→ Request
Set down the forum thread below, on filling missing values in a time series with auto.arima, in full and word for word.

15

I have a zoo series with many missing values. I read that auto.arima can impute these missing values? Can anyone can teach me how to do it? thanks a lot!

This is what I have tried, but without success:

fit <- auto.arima(tsx)
plot(forecast(fit))
Avraham
  • 3,182
  • 21
  • 40
user3730957
  • 161
  • 1
  • 1
  • 4
  • As an addition to javlacalle and my answer below: I implemented these meanwhile in the imputeTS package. The function is called na.kalman and does Kalman smoothing on the state-space form of an ARIMA model – Steffen Moritz May 29 '18 at 23:40

2 Answers2

28

First, be aware that forecast computes out-of-sample predictions but you are interested in in-sample observations.

The Kalman filter handles missing values. Thus you can take the state space form of the ARIMA model from the output returned by forecast::auto.arima or stats::arima and pass it to KalmanRun.

Edit (fix in the code based on answer by stats0007)

In a previous version I took the column of the filtered states related to the observed series, however I should use the entire matrix and do the corresponding matrix operation of the observation equation, $y_t = Z \alpha_t$. (Thanks to @stats0007 for the comments.) Below I update the code and plot accordingly.

I use a ts object as a sample series instead of zoo, but it should be the same:

require(forecast)
# sample series
x0 <- x <- log(AirPassengers)
y <- x
# set some missing values
x[c(10,60:71,100,130)] <- NA
# fit model
fit <- auto.arima(x)
# Kalman filter
kr <- KalmanRun(x, fit$model)
# impute missing values Z %*% alpha at each missing observation
id.na <- which(is.na(x))
for (i in id.na)
  y[i] <- fit$model$Z %*% kr$states[i,]
# alternative to the explicit loop above
sapply(id.na, FUN = function(x, Z, alpha) Z %*% alpha[x,], 
  Z = fit$model$Z, alpha = kr$states)

→ Source excerpt
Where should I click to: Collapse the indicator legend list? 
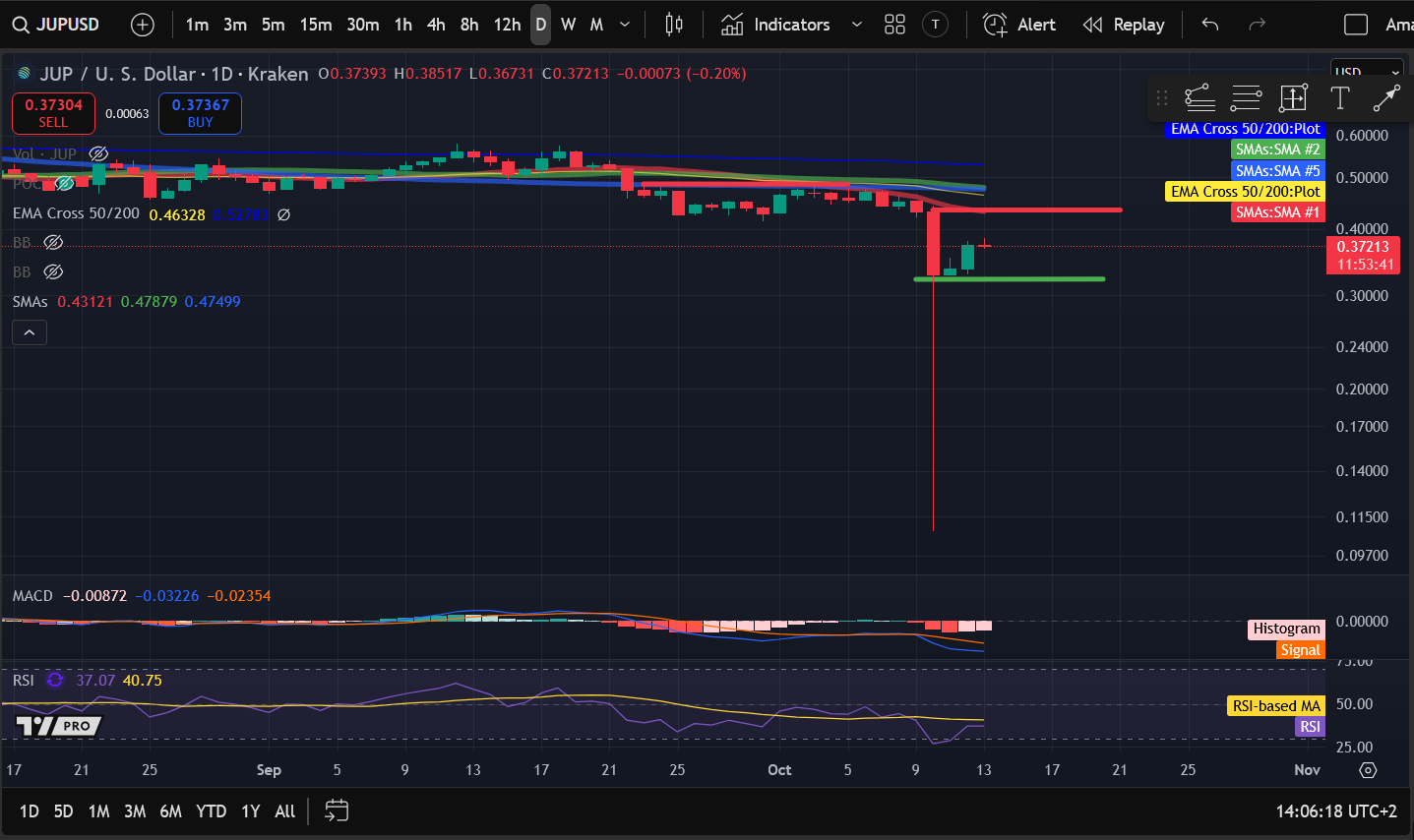coord(30,333)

→ Solution to this problem
15

I have a zoo series with many missing values. I read that auto.arima can impute these missing values? Can anyone can teach me how to do it? thanks a lot!

This is what I have tried, but without success:

fit <- auto.arima(tsx)
plot(forecast(fit))
Avraham
  • 3,182
  • 21
  • 40
user3730957
  • 161
  • 1
  • 1
  • 4
  • As an addition to javlacalle and my answer below: I implemented these meanwhile in the imputeTS package. The function is called na.kalman and does Kalman smoothing on the state-space form of an ARIMA model – Steffen Moritz May 29 '18 at 23:40

2 Answers2

28

First, be aware that forecast computes out-of-sample predictions but you are interested in in-sample observations.

The Kalman filter handles missing values. Thus you can take the state space form of the ARIMA model from the output returned by forecast::auto.arima or stats::arima and pass it to KalmanRun.

Edit (fix in the code based on answer by stats0007)

In a previous version I took the column of the filtered states related to the observed series, however I should use the entire matrix and do the corresponding matrix operation of the observation equation, $y_t = Z \alpha_t$. (Thanks to @stats0007 for the comments.) Below I update the code and plot accordingly.

I use a ts object as a sample series instead of zoo, but it should be the same:

require(forecast)
# sample series
x0 <- x <- log(AirPassengers)
y <- x
# set some missing values
x[c(10,60:71,100,130)] <- NA
# fit model
fit <- auto.arima(x)
# Kalman filter
kr <- KalmanRun(x, fit$model)
# impute missing values Z %*% alpha at each missing observation
id.na <- which(is.na(x))
for (i in id.na)
  y[i] <- fit$model$Z %*% kr$states[i,]
# alternative to the explicit loop above
sapply(id.na, FUN = function(x, Z, alpha) Z %*% alpha[x,], 
  Z = fit$model$Z, alpha = kr$states)